*The records*
----------

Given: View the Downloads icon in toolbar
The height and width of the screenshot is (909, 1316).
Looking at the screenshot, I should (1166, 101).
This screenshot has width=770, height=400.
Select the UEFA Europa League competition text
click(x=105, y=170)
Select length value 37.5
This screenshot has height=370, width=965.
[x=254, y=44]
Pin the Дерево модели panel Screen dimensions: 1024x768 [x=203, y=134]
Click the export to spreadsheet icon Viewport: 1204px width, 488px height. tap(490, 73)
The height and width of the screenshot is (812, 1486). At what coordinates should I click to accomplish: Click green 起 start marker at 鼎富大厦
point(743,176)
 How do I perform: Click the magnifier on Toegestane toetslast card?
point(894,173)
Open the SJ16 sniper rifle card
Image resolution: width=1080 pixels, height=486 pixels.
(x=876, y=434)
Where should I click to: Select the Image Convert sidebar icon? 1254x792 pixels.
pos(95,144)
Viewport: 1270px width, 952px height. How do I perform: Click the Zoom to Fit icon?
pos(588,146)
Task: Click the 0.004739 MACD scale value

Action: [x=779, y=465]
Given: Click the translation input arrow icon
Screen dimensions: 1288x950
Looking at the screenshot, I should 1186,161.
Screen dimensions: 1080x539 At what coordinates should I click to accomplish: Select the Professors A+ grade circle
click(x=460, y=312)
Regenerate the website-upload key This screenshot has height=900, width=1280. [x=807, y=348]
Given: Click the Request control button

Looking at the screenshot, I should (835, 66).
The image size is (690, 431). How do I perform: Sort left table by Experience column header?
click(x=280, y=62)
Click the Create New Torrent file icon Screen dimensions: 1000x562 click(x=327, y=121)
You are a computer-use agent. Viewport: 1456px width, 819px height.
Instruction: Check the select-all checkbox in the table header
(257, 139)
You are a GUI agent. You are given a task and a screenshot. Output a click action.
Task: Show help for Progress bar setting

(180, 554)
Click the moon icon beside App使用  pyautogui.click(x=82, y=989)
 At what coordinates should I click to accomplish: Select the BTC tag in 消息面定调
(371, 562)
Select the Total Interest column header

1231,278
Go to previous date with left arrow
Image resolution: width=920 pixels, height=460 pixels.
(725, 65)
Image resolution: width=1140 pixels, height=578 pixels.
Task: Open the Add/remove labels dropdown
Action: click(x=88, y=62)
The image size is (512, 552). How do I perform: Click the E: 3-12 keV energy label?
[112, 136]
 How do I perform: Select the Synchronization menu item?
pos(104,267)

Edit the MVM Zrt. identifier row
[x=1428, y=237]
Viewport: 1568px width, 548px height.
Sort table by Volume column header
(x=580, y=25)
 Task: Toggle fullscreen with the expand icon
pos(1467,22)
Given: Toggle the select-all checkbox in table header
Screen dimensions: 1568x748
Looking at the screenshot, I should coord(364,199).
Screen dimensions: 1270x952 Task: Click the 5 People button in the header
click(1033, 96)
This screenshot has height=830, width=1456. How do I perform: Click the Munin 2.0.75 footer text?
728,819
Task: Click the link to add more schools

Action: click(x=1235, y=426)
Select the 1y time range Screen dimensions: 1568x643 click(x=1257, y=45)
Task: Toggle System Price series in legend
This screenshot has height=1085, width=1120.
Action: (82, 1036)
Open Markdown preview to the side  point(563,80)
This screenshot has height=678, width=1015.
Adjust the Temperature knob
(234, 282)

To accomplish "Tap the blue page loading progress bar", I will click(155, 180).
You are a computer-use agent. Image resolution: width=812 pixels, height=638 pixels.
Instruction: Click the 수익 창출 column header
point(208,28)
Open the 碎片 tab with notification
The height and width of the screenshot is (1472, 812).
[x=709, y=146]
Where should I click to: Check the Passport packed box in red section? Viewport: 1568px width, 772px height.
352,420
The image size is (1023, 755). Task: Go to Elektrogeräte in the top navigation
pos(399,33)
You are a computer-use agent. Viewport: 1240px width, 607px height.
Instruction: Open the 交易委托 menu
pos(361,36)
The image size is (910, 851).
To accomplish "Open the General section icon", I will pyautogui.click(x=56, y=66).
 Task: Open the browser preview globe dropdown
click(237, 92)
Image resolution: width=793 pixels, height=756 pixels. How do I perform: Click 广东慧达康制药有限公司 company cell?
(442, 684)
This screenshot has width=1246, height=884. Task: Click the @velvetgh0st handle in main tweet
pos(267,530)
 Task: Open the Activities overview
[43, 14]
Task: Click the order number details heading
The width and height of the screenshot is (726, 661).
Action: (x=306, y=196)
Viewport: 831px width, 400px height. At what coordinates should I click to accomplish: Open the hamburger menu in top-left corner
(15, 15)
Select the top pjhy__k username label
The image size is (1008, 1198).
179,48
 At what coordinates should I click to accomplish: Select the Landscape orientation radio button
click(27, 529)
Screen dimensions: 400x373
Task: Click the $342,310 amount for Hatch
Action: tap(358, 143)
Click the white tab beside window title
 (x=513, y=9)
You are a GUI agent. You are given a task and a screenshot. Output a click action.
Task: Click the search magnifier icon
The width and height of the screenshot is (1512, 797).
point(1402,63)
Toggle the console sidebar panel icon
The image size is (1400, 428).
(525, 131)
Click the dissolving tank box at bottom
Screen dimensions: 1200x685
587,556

----------

Starting with the line that contains "Viewport: 831px width, 400px" and going on through the end of the rows, repeat those lines with "hamburger menu" changed to "navigation menu" and everything else unchanged.

*Exercise response*
Viewport: 831px width, 400px height. At what coordinates should I click to accomplish: Open the navigation menu in top-left corner
(15, 15)
Select the top pjhy__k username label
The image size is (1008, 1198).
179,48
 At what coordinates should I click to accomplish: Select the Landscape orientation radio button
click(27, 529)
Screen dimensions: 400x373
Task: Click the $342,310 amount for Hatch
Action: tap(358, 143)
Click the white tab beside window title
 (x=513, y=9)
You are a GUI agent. You are given a task and a screenshot. Output a click action.
Task: Click the search magnifier icon
The width and height of the screenshot is (1512, 797).
point(1402,63)
Toggle the console sidebar panel icon
The image size is (1400, 428).
(525, 131)
Click the dissolving tank box at bottom
Screen dimensions: 1200x685
587,556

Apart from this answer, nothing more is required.